令和6年能登半島地震に関連する患者の診療情報を 収集する後方視的多施設調査研究

1,あなたが研究を通して成し遂げたいことはなんですか?

 令和6年元旦に発生した能登半島地震(M 7.6、死者数634人(令和7年8月5日時点))では、多くの傷病者が発生し、被災した能登地域だけではなく、非被災地域である金沢市以南地域や県外の病院にも患者を分散し、傷病者の治療が行われました。

 その結果、1月中旬には、非被災地域(金沢市以南)の医療機関は、これ以上被災地からの患者を受け入れられない状態となり、「医療福祉非常事態宣言」が発出されるという課題に直面しました。被災地からの新たな患者の受け入れが困難なだけではなく、被災と直接関係のない患者が、医療機関で十分な医療を受けることが難しい状態になりました。

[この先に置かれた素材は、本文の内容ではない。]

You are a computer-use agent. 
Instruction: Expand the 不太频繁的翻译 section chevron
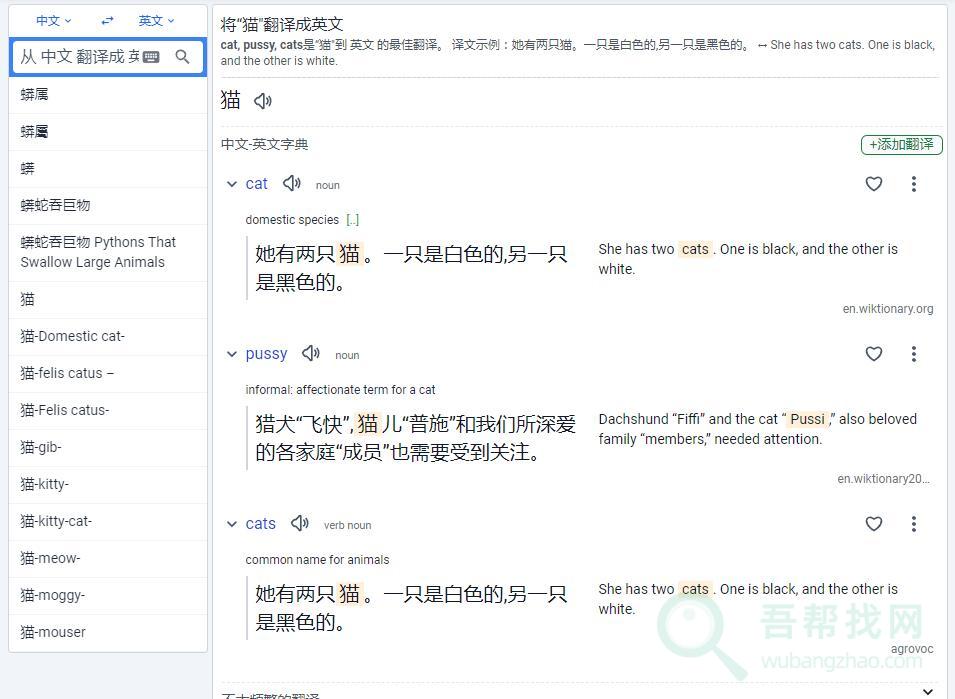coord(928,691)
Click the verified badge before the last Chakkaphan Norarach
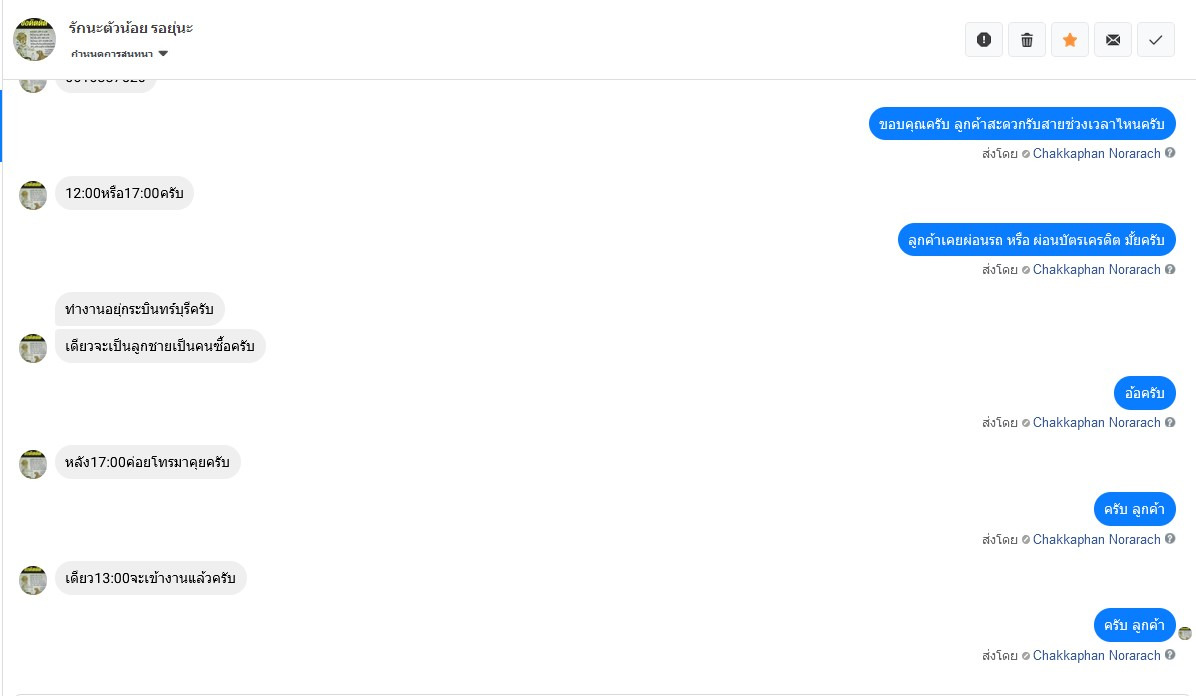Viewport: 1196px width, 696px height. tap(1026, 656)
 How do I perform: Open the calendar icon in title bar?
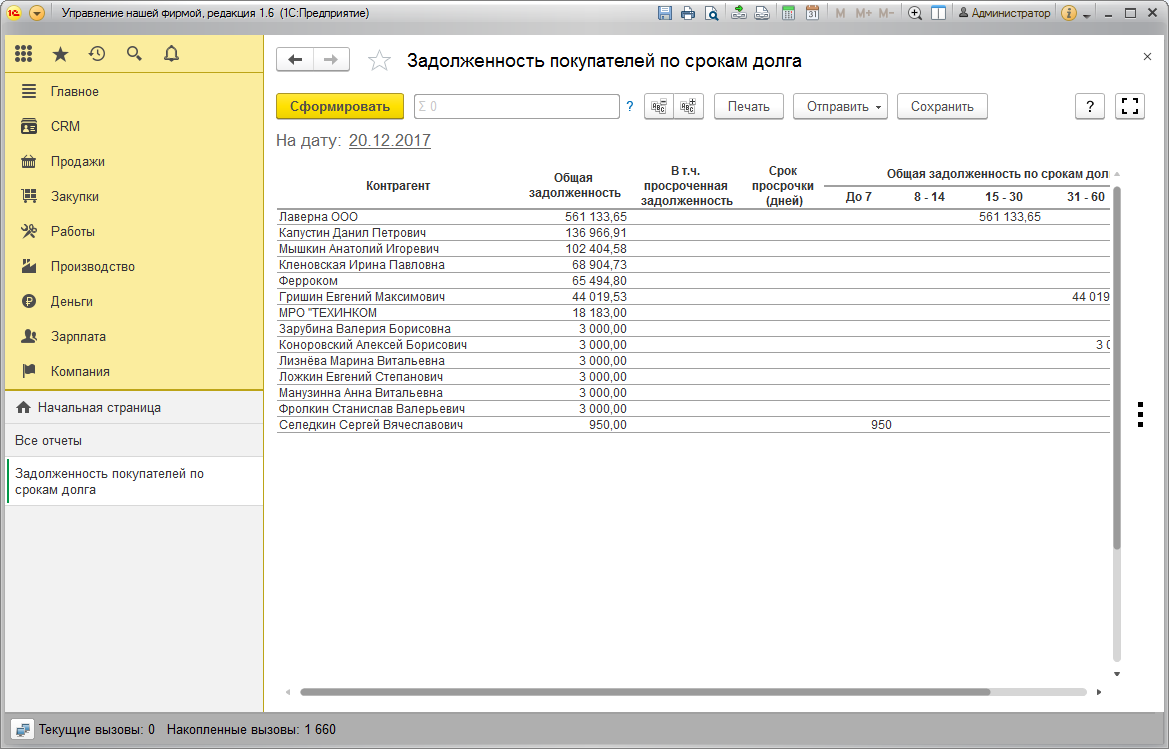click(x=812, y=13)

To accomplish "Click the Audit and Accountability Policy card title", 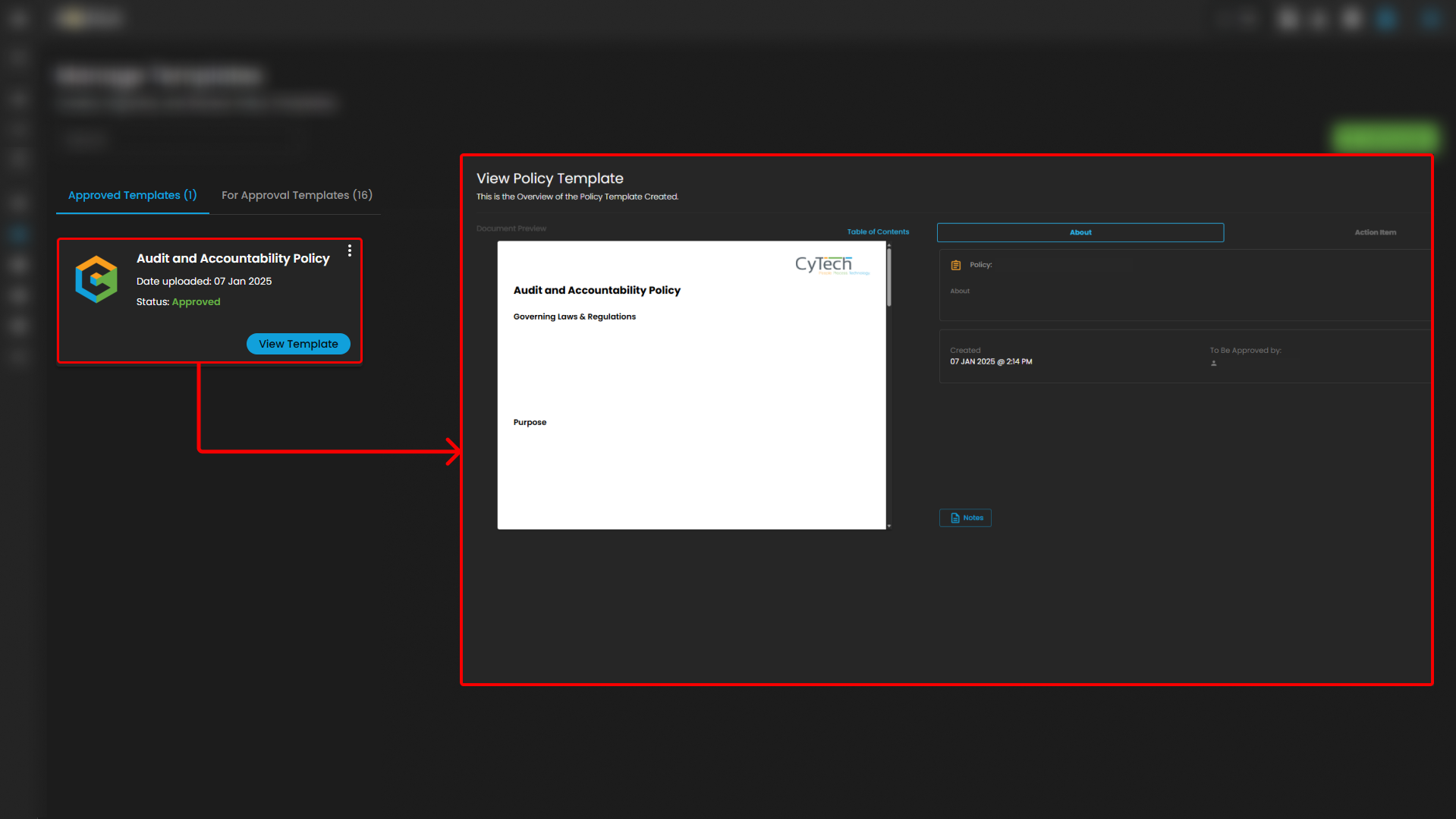I will click(x=233, y=259).
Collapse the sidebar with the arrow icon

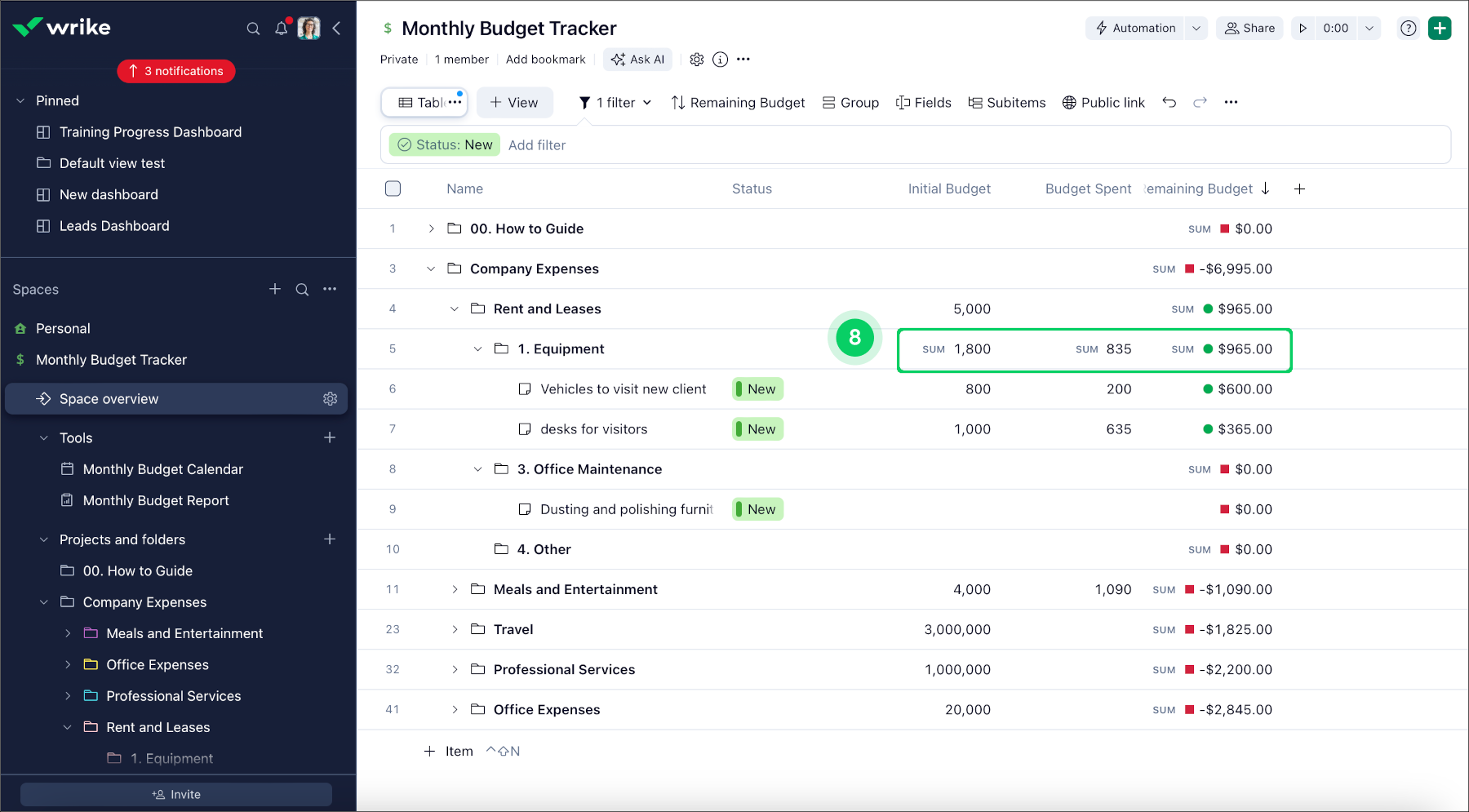point(336,29)
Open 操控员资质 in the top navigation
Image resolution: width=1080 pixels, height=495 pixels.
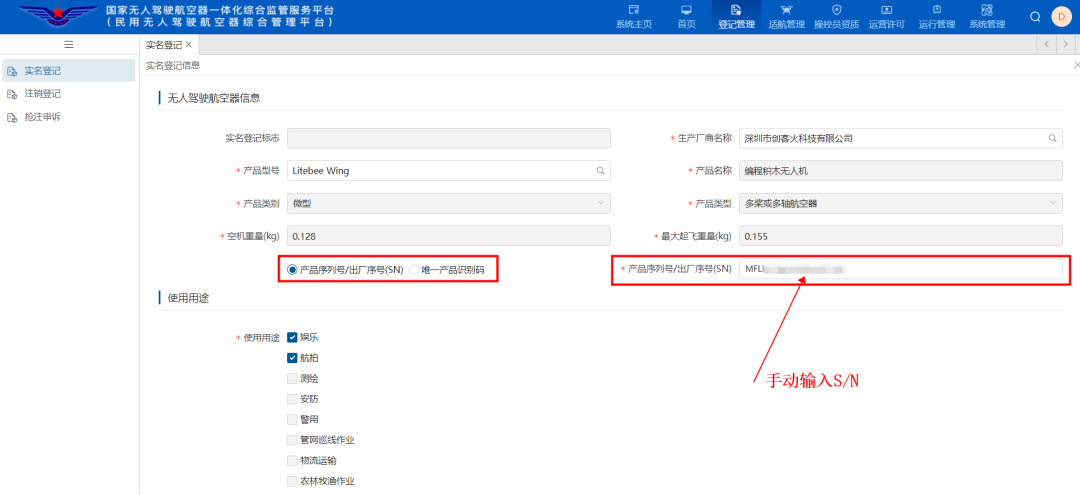click(x=836, y=16)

 災害医療は、急性期の大規模病院だけで完結するものではありません。後方支援となる病院・施設(バックベッド)との連携が不可欠です。そこで、医療圏内の各機関が、それぞれの機能と役割を生かしながら、相互に連動することが重要となります。

 今回の能登半島地震の教訓を、将来の大規模災害への備えとするために、本研究では、能登半島地震で各医療機関の対応がどのようなものだったのかを調査し、事実を明らかにします。そして、そのデータに基づき、今後の災害対応がどうあるべきか、検証していきたいと考えています。

2.どのようなアプローチで実現しようとしていますか?

 私たちの研究グループは、能登半島地震における地域医療体制の実態を明らかにするため、近隣の20床以上の医療機関(約300施設)や高齢者入所施設(約1,200施設)にアンケートや、現地取材などを行い、患者の診療記録などの情報を収集します。多様な施設を対象とした網羅的な調査を実施したいと考えております。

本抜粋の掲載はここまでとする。